UCSF

Proteins are the primary mediators of cellular activity and play a critical role in disease etiology and treatment. The conformation of proteins, either intrinsic or induced by other interacting partners, can inform their localization, their capacity to transmit signaling cascades, and, ultimately, their function. Immunoglobulins, or antibodies, are glycoproteins generated by the immune system with the primary function of protecting the host by blocking or neutralizing the spread of pathogens. The blocking activity of antibodies can proceed via simple mechanisms such as occlusion of interacting interfaces or through more complex allosteric pathways for blocking pathogenic protein function. Paradoxically, immune system dysregulation can also produce self-reactive, pathogenic antibodies causative for disease. Amongst these disparate examples is a shared feature: the capacity for antibodies to effect protein function through conformational control of their interacting partner. This dissertation uses a combination of cryo-electron microscopy, pharmacological signaling studies, and biochemical reconstitutions to understand how natural, patient-derived, self-reactive antibodies can select for active state conformations of the thyrotropin G protein-coupled receptor, and how synthetic single-domain antibodies can restrict SARS-CoV-2 S protein conformation and subsequent viral entry.

In the first chapter, I and others structurally describe the activation mechanism of the thyrotropin receptor both in the context of normal, hormone-mediated signaling and in pathogenic, autoantibody-induced activation. These results describe the hormone mimicry and ensuing conformational selection employed by autoantibodies in the pathogenesis of Graves’ disease in their action at the thyrotropin receptor. This work is also the first to structurally describe how autoantibodies can activate G protein-coupled receptors and further refines the model for glycoprotein hormone receptor activation by the eponymous glycoprotein hormones.
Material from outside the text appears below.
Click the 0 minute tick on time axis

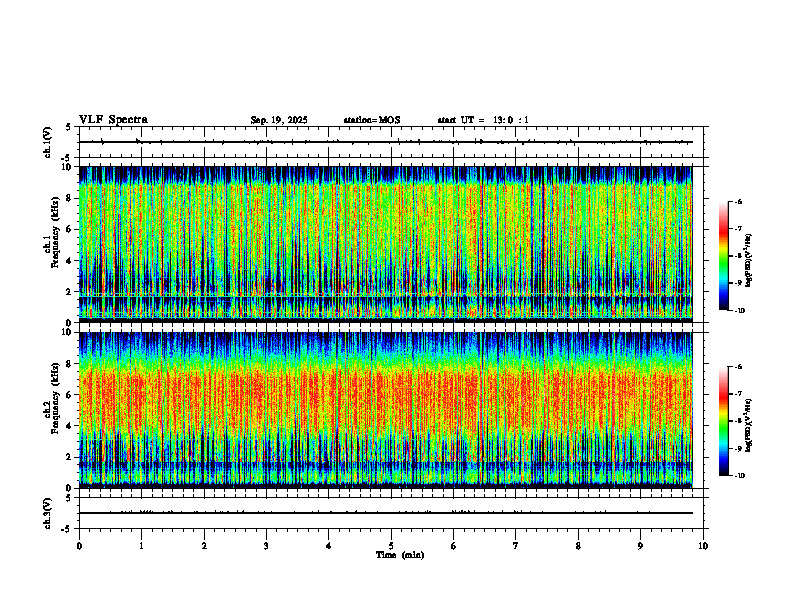coord(79,546)
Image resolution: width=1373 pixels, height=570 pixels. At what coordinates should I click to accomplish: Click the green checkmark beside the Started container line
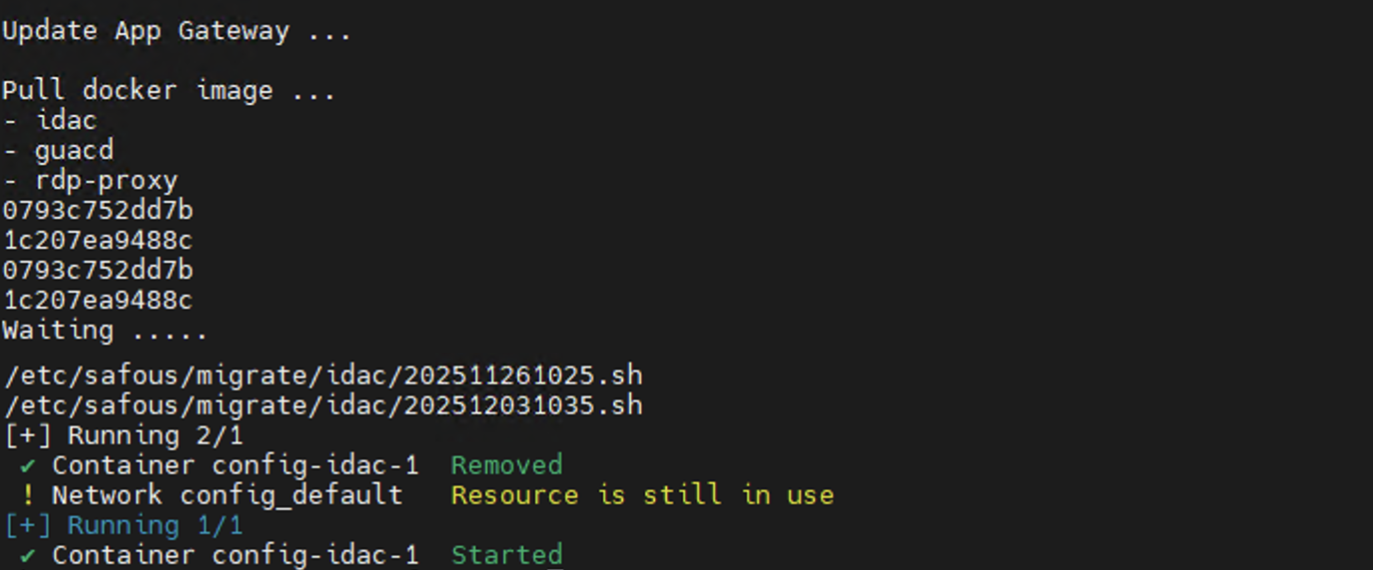[27, 556]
In the second chapter, I and others discover and biophysically characterize single-domain antibodies directed against the SARS-CoV-2 S protein. The single-domain antibodies we initially describe only inhibit viral entry through steric occlusion of the angiotensin-converting enzyme II binding interface on the viral S protein. In a structure-guided manner, we further engineer one single-domain antibody into a multivalent construct that restricts the viral S protein into a closed conformation and show enhanced potency in viral entry inhibition after additional affinity maturation. We demonstrate that this construct is stable to common routes of aerosolized delivery and propose its use as a viral prophylactic. This work also describes single-domain antibodies with allosteric, yet incompletely described mechanisms of S protein entry inhibition.